*INSTRUKSI TERTULIS 1*:
Jawab pertanyaan berikut berdasarkan tulisan tentang demokrasi dalam Islam:
(a) Dari bahasa apa istilah demokrasi berasal?
(b) Apa arti kata "demos"?
(c) Apa maksud frasa "oleh rakyat" menurut tulisan itu?
*INSTRUKSI TERTULIS 2*: Lanjutkan tulisan tentang demokrasi dalam Islam, mulai setelah butir pertama daftar ciri demokrasi.
== TEKS YANG DIBERIKAN
Demokrasi Dalam Islam


Demokrasi Dalam Islam
Oleh : Sugeng Sutrisno


Pendahuluan

Di dalam islam seIstilah demokrasi bukanlah berasal dari bahasa Arab, juga bukan istilah dalam syari’ah. Demokrasi berasal dari bahasa Yunani, yaitu demos yang berarti orang - orang dan cracy yang berarti keputusan atau legislasi.jadi secara sederhana demokrasi dapat diartikan sebagai aturan orang – orang atau rakyat.
Biasanya slogan dari demokrasi adalah pemerintahan dari rakyat, oleh rakyat dan untuk rakyat. Sumber mereka dalam legislasi (Hakimiyyah) adalah manusia (insane).
Pemerintahan dari rakyat maksudnya kekuatan legislasi adalah dari orang – orang (anggota parlemen). Oleh rakyat berarti berhukum dengan apa yang mereka (anggota parlemen) tetapkan. Dan untuk rakyat dimaksudkan para anggota parlemen mengatur masyarakat dengan apa yang telah mereka tetapkan.
Demokrasi memiliki ciri sebagai berikut:
1. Pemerintahan oleh rakyat yang dijalankan secara langsung atau dengan mengangkat wakil-wakilnya.
====
== CUPLIKAN KUMPULAN DATA
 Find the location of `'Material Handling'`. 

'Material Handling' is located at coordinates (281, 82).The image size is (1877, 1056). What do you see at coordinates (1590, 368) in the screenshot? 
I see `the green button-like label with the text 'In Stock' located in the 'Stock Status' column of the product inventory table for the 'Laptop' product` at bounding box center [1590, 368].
====
*JAWABAN TERTULIS 1*:
(a) Dari bahasa Yunani.
(b) Orang-orang.
(c) Berhukum dengan apa yang ditetapkan oleh anggota parlemen.

*JAWABAN TERTULIS 2*:
2. Kumpulan orang-orang, yang berpikir sebagai sumber utama dari kekuatan politik.
3. Aturan mayoritas.
Di dalam islam istilah demokrasi tidak pernah dijumpai baik di masa Rasulullah SAW maupun di masa sahabat. Namun ada yang mirip seperti demokrasi yaitu syura ketika pengangkatan khulafaurrasyidin. Kendati tidak ditemukan dalam ajaran islam, namun demokrasi satu sisi sesuai dan dapat sejalan dengan ajaran islam , di sisi lain juga dapat bertentangan dengan ajaran islam itu sendiri tergantung dengan penggunaan dan aplikasinya. Untuk menciptakan demokrasi yang sejalan dengan islam maka diperlukan kaidah – kaidah atau norma – norma yang mendukungnya, dalam hal ini bisa ditemukan dalam kitab suci alquran.

Kaidah demokrasi
Dalam bukunya, Identitas Politik Umat Islam (1987), Kuntowijoyo mencoba merinci kaidah-kaidah demokrasi yang dirujuknya dari kitab suci.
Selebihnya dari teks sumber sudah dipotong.